Sri Lanka’s government, Mass Media Minister, Keheliya Rambukwella has denied that the government’s decision to proscribe 11 Islamic organisations was intended to ban any religious or political organisation. Instead, he claims it was due to concerns over “national security and inter-communal harmony”.
The banning of 11 Islamic organisations, which include the charity Save the Pearls, follows a similar wide-reach proscription of Tamil diaspora organisations and hundreds of individuals, whose personal information was publicised. This further follows a surge in arrests under Sri Lanka’s draconian Prevention of Terrorism Act (PTA) which been linked to torture and has been used to detained human rights activists and government dissidents.
Rambukwella has defended the ban claiming that the Presidential Commission of Inquiry into the Easter Sunday attacks recommended for the ban.
Responding to a journalist, Rambukwella maintained the need for banning Islamic organisations claiming that “there can be one among thousands of people hell-bent on creating mayhem and rejoice in human suffering”.

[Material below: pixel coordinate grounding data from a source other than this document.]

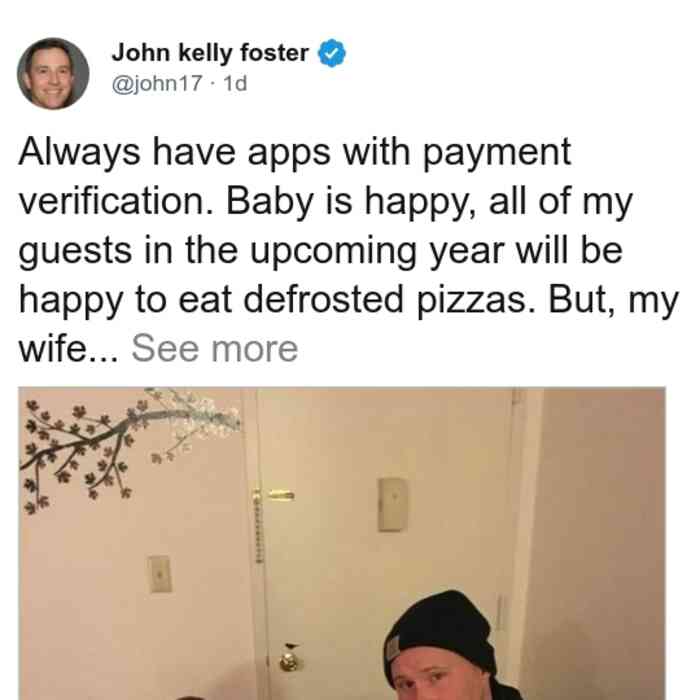Click the light switch right of door
The image size is (700, 700).
[392, 504]
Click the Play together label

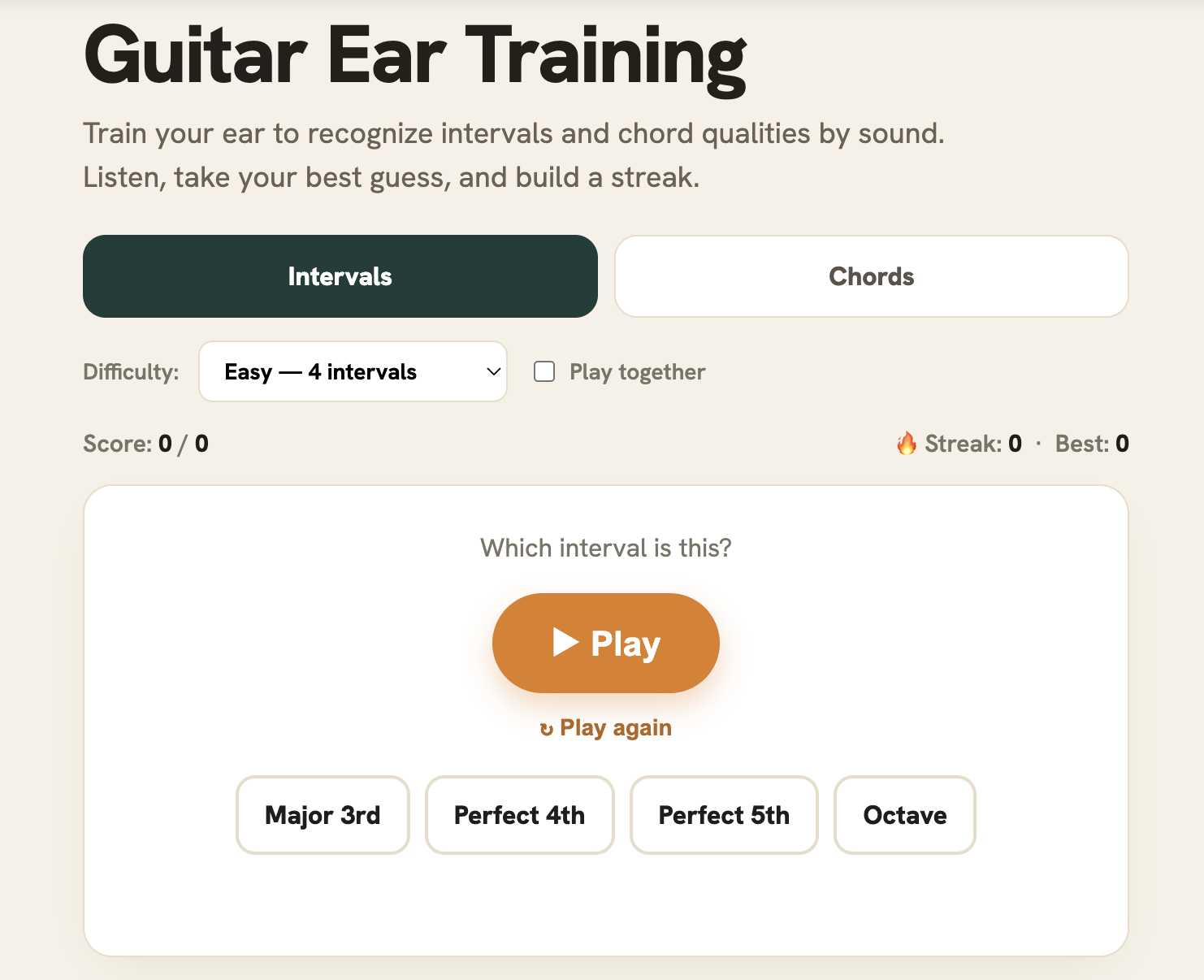click(637, 372)
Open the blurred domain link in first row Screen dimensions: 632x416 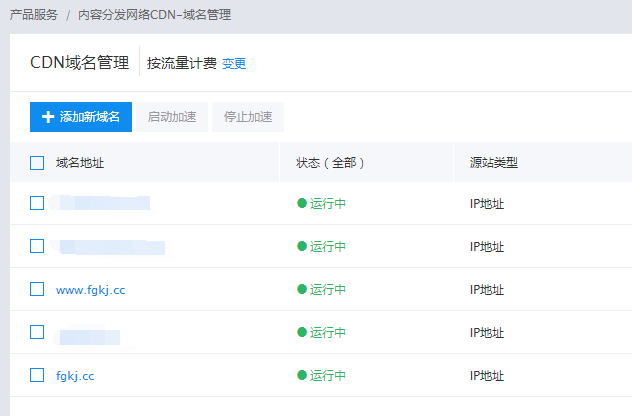click(104, 204)
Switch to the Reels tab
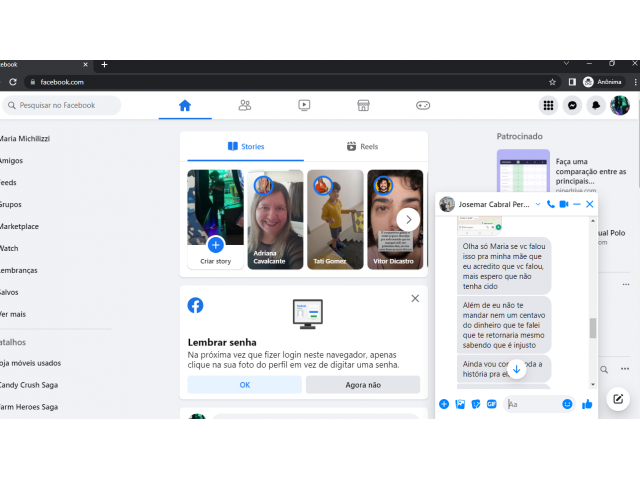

When questioned why the Buddhist Sinhala extremist, Bodu Bala Sena (BBS) has not been banned, Rambukwella defended the organisation claiming that had Sri Lanka’s Attorney General believed they posed a threat “he would have definitely banned it”.
The BBS repeatedly engaged in stoking anti-Muslim and anti-Tamil hate speech and have had members linked to anti-Muslim riots. In 2019, the President Maithripala Sirisena, pardoned Galagoda Aththe Gnanasara, the leader of the BBS, who was convicted of threatening the wife of the disappeared journalist, Prageeth Ekneligoda.
Since coming to office, President Rajapaksa has made a number of controversial pardons including that of the extremist monk, Diana Gamage, a Samagi Jana Balawegaya MP, who was convicted for possession of firearms.